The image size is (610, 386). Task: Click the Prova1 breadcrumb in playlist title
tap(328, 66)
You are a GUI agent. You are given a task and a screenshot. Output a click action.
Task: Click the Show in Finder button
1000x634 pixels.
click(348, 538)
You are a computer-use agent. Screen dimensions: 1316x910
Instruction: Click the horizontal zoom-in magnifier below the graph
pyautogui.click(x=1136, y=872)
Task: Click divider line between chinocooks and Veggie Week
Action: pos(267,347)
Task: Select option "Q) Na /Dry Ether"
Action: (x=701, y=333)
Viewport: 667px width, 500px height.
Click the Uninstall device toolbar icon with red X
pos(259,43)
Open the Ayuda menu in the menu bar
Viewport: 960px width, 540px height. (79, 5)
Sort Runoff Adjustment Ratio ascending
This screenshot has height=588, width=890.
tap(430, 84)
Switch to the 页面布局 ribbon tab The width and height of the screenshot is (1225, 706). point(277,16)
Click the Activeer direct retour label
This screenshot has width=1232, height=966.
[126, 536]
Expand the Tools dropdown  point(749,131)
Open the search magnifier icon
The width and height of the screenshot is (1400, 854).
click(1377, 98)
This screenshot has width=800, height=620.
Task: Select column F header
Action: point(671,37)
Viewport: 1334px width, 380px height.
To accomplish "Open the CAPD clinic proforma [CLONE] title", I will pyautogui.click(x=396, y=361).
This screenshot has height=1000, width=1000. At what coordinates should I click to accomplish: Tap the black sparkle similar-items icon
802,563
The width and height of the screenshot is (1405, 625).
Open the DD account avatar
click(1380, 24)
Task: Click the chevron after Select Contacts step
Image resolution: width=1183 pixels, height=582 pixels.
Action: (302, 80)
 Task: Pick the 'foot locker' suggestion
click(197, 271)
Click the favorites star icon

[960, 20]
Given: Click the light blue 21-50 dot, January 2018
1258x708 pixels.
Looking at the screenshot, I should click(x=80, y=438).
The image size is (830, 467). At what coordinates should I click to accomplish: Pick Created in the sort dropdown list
-=-=-
[PROBLEM DESCRIPTION]:
Every record shown above should appear again in your answer, unchanged.

[RESPONSE AREA]:
The image size is (610, 386). Task: Click the Prova1 breadcrumb in playlist title
tap(328, 66)
You are a GUI agent. You are given a task and a screenshot. Output a click action.
Task: Click the Show in Finder button
1000x634 pixels.
click(348, 538)
You are a computer-use agent. Screen dimensions: 1316x910
Instruction: Click the horizontal zoom-in magnifier below the graph
pyautogui.click(x=1136, y=872)
Task: Click divider line between chinocooks and Veggie Week
Action: pos(267,347)
Task: Select option "Q) Na /Dry Ether"
Action: (x=701, y=333)
Viewport: 667px width, 500px height.
Click the Uninstall device toolbar icon with red X
pos(259,43)
Open the Ayuda menu in the menu bar
Viewport: 960px width, 540px height. (79, 5)
Sort Runoff Adjustment Ratio ascending
This screenshot has height=588, width=890.
tap(430, 84)
Switch to the 页面布局 ribbon tab The width and height of the screenshot is (1225, 706). point(277,16)
Click the Activeer direct retour label
This screenshot has width=1232, height=966.
[126, 536]
Expand the Tools dropdown  point(749,131)
Open the search magnifier icon
The width and height of the screenshot is (1400, 854).
click(1377, 98)
This screenshot has width=800, height=620.
Task: Select column F header
Action: point(671,37)
Viewport: 1334px width, 380px height.
To accomplish "Open the CAPD clinic proforma [CLONE] title", I will pyautogui.click(x=396, y=361).
This screenshot has height=1000, width=1000. At what coordinates should I click to accomplish: Tap the black sparkle similar-items icon
802,563
The width and height of the screenshot is (1405, 625).
Open the DD account avatar
click(1380, 24)
Task: Click the chevron after Select Contacts step
Image resolution: width=1183 pixels, height=582 pixels.
Action: (302, 80)
 Task: Pick the 'foot locker' suggestion
click(197, 271)
Click the favorites star icon

[960, 20]
Given: Click the light blue 21-50 dot, January 2018
1258x708 pixels.
Looking at the screenshot, I should click(x=80, y=438).
The image size is (830, 467). At what coordinates should I click to accomplish: Pick Created in the sort dropdown list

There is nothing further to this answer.